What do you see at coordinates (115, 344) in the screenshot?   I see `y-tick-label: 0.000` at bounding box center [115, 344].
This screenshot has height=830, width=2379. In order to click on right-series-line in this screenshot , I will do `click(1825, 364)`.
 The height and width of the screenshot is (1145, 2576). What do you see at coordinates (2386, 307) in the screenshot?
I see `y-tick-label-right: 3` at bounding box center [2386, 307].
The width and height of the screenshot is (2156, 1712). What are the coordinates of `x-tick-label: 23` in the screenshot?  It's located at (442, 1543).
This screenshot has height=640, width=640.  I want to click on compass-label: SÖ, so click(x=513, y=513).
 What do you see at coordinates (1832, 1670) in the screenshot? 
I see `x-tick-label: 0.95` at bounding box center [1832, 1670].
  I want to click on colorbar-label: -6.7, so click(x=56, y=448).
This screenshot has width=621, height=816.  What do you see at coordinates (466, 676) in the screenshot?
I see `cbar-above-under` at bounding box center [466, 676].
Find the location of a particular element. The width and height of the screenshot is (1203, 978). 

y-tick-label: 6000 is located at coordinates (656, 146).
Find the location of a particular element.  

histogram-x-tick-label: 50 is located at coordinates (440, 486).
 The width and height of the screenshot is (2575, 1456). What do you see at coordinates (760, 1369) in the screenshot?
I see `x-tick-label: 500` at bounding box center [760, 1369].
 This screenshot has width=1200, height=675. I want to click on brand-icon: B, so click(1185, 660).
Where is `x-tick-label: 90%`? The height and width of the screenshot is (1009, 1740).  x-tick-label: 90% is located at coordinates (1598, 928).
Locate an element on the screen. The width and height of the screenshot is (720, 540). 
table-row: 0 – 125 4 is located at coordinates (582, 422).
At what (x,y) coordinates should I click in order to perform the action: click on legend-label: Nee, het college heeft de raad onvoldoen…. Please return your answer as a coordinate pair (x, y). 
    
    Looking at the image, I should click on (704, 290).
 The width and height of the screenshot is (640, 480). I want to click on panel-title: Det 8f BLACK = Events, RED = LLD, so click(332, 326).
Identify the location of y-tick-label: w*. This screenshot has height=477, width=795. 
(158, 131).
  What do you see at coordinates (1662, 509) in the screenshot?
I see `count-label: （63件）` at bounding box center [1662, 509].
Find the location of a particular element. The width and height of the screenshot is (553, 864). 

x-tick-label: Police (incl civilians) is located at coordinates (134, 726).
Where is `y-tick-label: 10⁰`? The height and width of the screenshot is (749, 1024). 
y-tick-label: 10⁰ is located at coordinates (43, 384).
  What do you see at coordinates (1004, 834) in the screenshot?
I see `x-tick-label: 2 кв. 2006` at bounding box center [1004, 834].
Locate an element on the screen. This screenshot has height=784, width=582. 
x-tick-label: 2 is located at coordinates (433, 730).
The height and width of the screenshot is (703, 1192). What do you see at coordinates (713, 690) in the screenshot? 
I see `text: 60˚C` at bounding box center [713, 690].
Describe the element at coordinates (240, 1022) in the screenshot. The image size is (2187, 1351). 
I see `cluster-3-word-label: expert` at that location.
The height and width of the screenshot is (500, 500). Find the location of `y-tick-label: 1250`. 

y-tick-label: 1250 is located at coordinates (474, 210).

_____

> [Assigned task]: Can you retype the entire listing above word for word, keeping every line, symbol, and number unchanged?

> [Exercise output]:
What do you see at coordinates (115, 344) in the screenshot?   I see `y-tick-label: 0.000` at bounding box center [115, 344].
This screenshot has height=830, width=2379. In order to click on right-series-line in this screenshot , I will do `click(1825, 364)`.
 The height and width of the screenshot is (1145, 2576). What do you see at coordinates (2386, 307) in the screenshot?
I see `y-tick-label-right: 3` at bounding box center [2386, 307].
The width and height of the screenshot is (2156, 1712). What are the coordinates of `x-tick-label: 23` in the screenshot?  It's located at (442, 1543).
This screenshot has height=640, width=640.  I want to click on compass-label: SÖ, so click(x=513, y=513).
 What do you see at coordinates (1832, 1670) in the screenshot? 
I see `x-tick-label: 0.95` at bounding box center [1832, 1670].
  I want to click on colorbar-label: -6.7, so click(x=56, y=448).
This screenshot has width=621, height=816.  What do you see at coordinates (466, 676) in the screenshot?
I see `cbar-above-under` at bounding box center [466, 676].
Find the location of a particular element. The width and height of the screenshot is (1203, 978). 

y-tick-label: 6000 is located at coordinates (656, 146).
Find the location of a particular element.  

histogram-x-tick-label: 50 is located at coordinates (440, 486).
 The width and height of the screenshot is (2575, 1456). What do you see at coordinates (760, 1369) in the screenshot?
I see `x-tick-label: 500` at bounding box center [760, 1369].
 This screenshot has width=1200, height=675. I want to click on brand-icon: B, so click(1185, 660).
Where is `x-tick-label: 90%`? The height and width of the screenshot is (1009, 1740).  x-tick-label: 90% is located at coordinates (1598, 928).
Locate an element on the screen. The width and height of the screenshot is (720, 540). 
table-row: 0 – 125 4 is located at coordinates (582, 422).
At what (x,y) coordinates should I click in order to perform the action: click on legend-label: Nee, het college heeft de raad onvoldoen…. Please return your answer as a coordinate pair (x, y). 
    
    Looking at the image, I should click on (704, 290).
 The width and height of the screenshot is (640, 480). I want to click on panel-title: Det 8f BLACK = Events, RED = LLD, so click(332, 326).
Identify the location of y-tick-label: w*. This screenshot has height=477, width=795. 
(158, 131).
  What do you see at coordinates (1662, 509) in the screenshot?
I see `count-label: （63件）` at bounding box center [1662, 509].
Find the location of a particular element. The width and height of the screenshot is (553, 864). 

x-tick-label: Police (incl civilians) is located at coordinates (134, 726).
Where is `y-tick-label: 10⁰`? The height and width of the screenshot is (749, 1024). 
y-tick-label: 10⁰ is located at coordinates (43, 384).
  What do you see at coordinates (1004, 834) in the screenshot?
I see `x-tick-label: 2 кв. 2006` at bounding box center [1004, 834].
Locate an element on the screen. This screenshot has height=784, width=582. 
x-tick-label: 2 is located at coordinates (433, 730).
The height and width of the screenshot is (703, 1192). What do you see at coordinates (713, 690) in the screenshot? 
I see `text: 60˚C` at bounding box center [713, 690].
Describe the element at coordinates (240, 1022) in the screenshot. The image size is (2187, 1351). 
I see `cluster-3-word-label: expert` at that location.
The height and width of the screenshot is (500, 500). Find the location of `y-tick-label: 1250`. 

y-tick-label: 1250 is located at coordinates (474, 210).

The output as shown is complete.